原価部門の設定

出典: フリー教科書『ウィキブックス(Wikibooks)』
ナビゲーションに移動 検索に移動

原価計算基準 第二章 実際原価の計算 第三節 原価の部門別計算

一六 原価部門の設定[編集]

 原価部門とは、原価の発生を機能別、責任区分別に管理するとともに、製品原価の計算を正確にするために、原価要素を分類集計する計算組織上の区分をいい、これを諸製造部門と諸補助部門とに分ける。製造および補助の諸部門は、次の基準により、かつ、経営の特質に応じて適当にこれを区分設定する。

(一) 製造部門

 製造部門とは、直接製造作業の行なわれる部門をいい、製品の種類別、製品生成の段階、製造活動の種類別等にしたがって、これを各種の部門又は工程に分ける。たとえば機械製作工場における鋳造、鍛造、機械加工、組立等の各部門はその例である。

 副産物の加工、包装品の製造等を行なういわゆる副経営は、これを製造部門とする。

 製造に関する諸部門は、必要ある場合には、さらに機械設備の種類、作業区分にしたがって、これを各小工程又は各作業単位に細分する。

(二) 補助部門

 補助部門とは、製造部門に対して補助的関係にある部門をいい、これを補助経営部門と工場管理部門とに分け、さらに機能の種類別等にしたがって、これを各種の部門に分ける。

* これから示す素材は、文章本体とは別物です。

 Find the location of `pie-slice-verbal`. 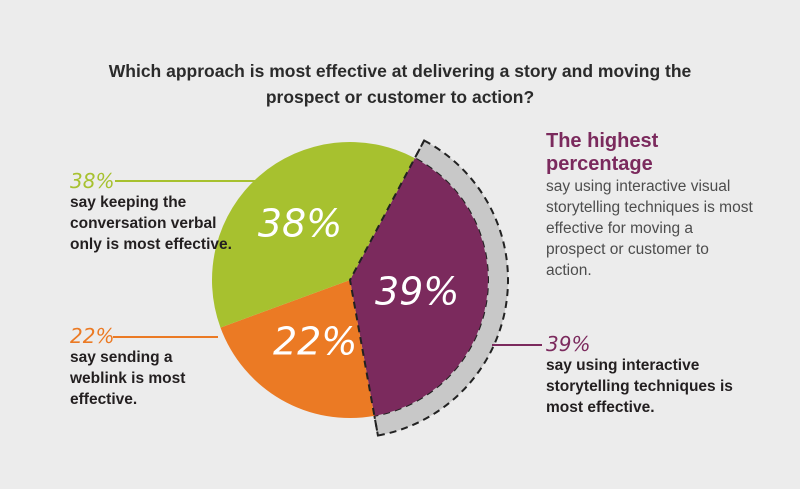

pie-slice-verbal is located at coordinates (314, 234).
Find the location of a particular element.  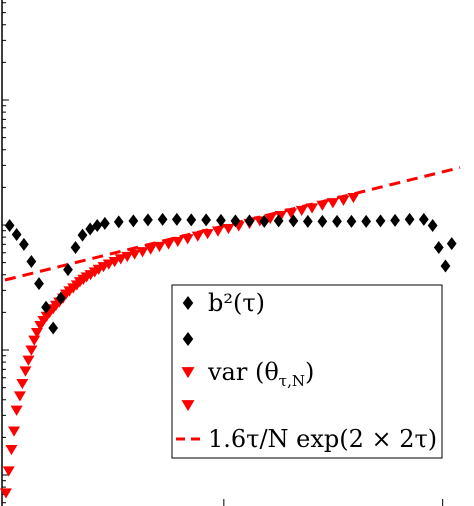

legend-b2-marker is located at coordinates (188, 303).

 補助経営部門とは、その事業の目的とする製品の生産に直接関与しないで、自己の製品又は用役を製造部門に提供する諸部門をいい、たとえば動力部、修繕部、運搬部、工具製作部、検査部等がそれである。工具製作、修繕、動力等の補助経営部門が相当の規模となった場合には、これを独立の経営単位とし、計算上製造部門として取り扱う。

 工場管理部門とは、管理的機能を行なう諸部門をいい、たとえば材料部、労務部、企画部、試験研究部、工場事務部等がそれである。